The force of the steel on the aluminum affects it
do both sides of the bar compress?
It doesn't matter. If you had a copper bar fixed at one end to a rigid wall and applied a force F to it, it would compress say 1 mm at your end. If the bar was compessed by you pushing it on one end with a force F and your buddy pushing it with a force F at the other end, it would still compress 1 mm, say 0.5mm at your end and 0.5 mm at your buddy's end. Yeahh, Buddy!
 
  • #5
Well, the force is applied to both ends, so I took a guess and multiplied the force by 2 and then used that to try to solve for compression of aluminum. Didn't work.
 
  • #6
For equilibrium, there must be a force at both ends, equal and opposite. But draw a free body diagram that cuts through the rod and around one end.

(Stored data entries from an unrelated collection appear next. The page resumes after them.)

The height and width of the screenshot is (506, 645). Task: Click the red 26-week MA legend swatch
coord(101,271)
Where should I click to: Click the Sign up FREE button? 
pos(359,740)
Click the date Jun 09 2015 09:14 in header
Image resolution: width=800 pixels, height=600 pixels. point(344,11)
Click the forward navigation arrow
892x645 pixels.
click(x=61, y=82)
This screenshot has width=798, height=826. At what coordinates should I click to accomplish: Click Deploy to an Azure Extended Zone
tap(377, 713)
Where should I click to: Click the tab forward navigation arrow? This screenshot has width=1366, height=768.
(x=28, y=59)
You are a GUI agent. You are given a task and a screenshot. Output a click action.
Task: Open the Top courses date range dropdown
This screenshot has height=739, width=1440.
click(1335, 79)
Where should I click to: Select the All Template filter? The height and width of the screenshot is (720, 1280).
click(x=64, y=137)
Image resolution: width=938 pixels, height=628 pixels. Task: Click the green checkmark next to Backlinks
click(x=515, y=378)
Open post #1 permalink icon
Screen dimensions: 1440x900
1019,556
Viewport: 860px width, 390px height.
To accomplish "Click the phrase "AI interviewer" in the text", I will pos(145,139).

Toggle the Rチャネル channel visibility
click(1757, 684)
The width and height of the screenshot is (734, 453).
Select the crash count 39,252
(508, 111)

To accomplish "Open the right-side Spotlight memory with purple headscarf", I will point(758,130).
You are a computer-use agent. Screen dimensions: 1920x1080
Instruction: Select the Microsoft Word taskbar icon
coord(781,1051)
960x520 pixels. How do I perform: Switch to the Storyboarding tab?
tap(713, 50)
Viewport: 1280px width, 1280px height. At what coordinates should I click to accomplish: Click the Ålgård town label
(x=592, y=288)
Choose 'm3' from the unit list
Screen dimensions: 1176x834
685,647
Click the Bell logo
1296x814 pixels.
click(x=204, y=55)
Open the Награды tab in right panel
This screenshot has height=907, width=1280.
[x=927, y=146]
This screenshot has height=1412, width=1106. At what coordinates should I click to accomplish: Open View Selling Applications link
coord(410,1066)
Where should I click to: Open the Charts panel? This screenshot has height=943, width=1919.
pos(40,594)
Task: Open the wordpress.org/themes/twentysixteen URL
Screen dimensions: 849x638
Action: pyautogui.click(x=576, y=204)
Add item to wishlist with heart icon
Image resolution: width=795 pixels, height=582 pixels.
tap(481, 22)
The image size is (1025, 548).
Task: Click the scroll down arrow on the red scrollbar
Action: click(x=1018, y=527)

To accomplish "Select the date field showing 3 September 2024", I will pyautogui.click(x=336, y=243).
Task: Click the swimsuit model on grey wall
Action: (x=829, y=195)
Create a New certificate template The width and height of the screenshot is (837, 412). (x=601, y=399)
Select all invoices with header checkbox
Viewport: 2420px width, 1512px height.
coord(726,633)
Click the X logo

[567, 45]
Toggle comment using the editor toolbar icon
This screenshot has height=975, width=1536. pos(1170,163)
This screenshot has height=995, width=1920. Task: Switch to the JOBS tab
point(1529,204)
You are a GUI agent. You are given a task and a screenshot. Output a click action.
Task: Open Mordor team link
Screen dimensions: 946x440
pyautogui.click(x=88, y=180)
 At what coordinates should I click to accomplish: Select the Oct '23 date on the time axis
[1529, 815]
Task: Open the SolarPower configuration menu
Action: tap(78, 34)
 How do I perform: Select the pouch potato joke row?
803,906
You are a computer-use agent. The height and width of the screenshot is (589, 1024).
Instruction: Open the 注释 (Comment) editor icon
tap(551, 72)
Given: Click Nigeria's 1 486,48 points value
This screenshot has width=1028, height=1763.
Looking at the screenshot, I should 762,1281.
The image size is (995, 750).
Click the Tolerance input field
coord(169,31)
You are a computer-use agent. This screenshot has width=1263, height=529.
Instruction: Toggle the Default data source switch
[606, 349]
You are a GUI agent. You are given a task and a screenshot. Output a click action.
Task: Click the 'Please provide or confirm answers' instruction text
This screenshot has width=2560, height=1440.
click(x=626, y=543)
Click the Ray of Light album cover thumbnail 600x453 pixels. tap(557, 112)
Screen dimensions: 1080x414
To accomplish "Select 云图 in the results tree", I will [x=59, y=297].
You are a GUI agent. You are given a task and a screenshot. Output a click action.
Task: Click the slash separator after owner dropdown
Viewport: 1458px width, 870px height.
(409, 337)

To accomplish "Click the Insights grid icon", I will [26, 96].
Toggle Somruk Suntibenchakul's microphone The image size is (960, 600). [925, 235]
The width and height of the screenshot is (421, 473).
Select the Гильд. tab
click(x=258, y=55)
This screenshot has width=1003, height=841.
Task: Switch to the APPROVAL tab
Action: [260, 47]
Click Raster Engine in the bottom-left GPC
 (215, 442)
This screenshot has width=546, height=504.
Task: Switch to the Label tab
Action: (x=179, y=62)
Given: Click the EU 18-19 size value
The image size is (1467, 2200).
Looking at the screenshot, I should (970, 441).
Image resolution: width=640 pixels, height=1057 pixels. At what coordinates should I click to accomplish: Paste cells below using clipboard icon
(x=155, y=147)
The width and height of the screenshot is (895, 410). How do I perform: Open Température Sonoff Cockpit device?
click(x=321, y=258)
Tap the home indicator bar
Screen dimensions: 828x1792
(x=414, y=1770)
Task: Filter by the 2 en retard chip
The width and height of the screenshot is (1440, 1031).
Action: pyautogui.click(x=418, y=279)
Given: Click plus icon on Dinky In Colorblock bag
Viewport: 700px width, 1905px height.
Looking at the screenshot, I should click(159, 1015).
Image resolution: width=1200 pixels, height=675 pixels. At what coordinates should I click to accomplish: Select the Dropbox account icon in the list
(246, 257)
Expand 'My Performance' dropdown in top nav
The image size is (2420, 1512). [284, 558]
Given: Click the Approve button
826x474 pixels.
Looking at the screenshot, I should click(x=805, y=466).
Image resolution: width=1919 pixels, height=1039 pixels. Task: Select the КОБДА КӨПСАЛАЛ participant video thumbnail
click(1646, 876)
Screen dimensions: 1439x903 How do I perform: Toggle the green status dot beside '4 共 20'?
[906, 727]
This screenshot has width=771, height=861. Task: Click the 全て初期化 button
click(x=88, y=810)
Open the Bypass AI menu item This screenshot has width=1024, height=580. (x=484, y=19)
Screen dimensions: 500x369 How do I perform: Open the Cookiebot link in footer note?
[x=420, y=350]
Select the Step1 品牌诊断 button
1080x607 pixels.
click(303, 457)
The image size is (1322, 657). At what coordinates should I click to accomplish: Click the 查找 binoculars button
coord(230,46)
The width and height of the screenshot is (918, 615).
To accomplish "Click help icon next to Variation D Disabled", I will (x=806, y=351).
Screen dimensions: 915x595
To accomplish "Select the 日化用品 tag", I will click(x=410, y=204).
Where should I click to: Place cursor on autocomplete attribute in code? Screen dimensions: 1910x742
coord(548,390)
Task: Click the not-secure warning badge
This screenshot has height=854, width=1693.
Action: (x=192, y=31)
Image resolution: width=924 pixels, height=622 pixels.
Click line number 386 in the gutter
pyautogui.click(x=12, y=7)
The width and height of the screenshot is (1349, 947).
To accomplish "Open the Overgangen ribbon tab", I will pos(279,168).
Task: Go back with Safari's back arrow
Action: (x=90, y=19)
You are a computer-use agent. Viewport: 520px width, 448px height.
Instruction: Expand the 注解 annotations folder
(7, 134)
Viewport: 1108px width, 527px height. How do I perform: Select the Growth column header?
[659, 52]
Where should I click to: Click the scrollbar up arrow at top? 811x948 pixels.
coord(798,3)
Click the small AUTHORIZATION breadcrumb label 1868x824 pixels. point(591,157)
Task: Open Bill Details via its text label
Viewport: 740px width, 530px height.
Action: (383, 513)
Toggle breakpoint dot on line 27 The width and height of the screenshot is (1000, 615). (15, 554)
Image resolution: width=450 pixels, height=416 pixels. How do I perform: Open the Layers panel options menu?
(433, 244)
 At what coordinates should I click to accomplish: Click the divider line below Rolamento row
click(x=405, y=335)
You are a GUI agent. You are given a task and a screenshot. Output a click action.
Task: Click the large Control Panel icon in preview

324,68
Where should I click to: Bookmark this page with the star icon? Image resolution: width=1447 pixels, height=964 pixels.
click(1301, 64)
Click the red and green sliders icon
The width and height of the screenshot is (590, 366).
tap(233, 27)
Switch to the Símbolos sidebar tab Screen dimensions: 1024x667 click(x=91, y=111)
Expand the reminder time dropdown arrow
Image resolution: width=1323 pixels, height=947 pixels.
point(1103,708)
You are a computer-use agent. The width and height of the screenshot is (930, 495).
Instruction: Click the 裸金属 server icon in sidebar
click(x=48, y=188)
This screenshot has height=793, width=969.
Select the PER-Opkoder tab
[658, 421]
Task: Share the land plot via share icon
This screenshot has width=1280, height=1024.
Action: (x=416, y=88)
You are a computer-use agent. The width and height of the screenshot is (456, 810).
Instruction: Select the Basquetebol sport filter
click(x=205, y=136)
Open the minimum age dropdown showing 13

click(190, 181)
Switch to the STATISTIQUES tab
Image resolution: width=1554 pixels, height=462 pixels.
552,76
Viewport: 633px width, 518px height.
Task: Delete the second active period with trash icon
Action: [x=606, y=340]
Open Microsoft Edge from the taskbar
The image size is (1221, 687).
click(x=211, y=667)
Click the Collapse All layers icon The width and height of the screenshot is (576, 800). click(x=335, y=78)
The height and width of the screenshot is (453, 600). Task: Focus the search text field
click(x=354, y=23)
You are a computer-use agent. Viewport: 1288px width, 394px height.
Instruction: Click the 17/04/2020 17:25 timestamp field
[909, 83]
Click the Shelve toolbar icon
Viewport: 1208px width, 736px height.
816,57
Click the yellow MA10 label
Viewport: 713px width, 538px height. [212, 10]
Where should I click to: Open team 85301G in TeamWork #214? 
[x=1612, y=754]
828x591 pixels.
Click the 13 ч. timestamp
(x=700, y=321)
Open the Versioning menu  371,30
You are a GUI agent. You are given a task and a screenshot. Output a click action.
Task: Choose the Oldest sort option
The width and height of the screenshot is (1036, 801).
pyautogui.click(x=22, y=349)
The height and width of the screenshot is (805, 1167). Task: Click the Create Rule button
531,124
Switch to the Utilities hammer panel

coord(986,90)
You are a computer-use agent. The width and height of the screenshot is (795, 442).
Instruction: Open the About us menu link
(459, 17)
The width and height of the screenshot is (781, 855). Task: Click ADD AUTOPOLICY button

Use Newton 1. The force in any part of the rod, aluminum or steel, is ____??____ N?
 
  • #7
Normal force-? mg?
 
  • #8
What I'm having trouble with is how to define the force from the end that would include the other rod- if I'm just looking at the aluminum section, it's got the force pushing on it from one end, 8440 N, and on the other end it has 8440N force pushing in the opposite direction, plus what ever impact it is having on the force of the steel.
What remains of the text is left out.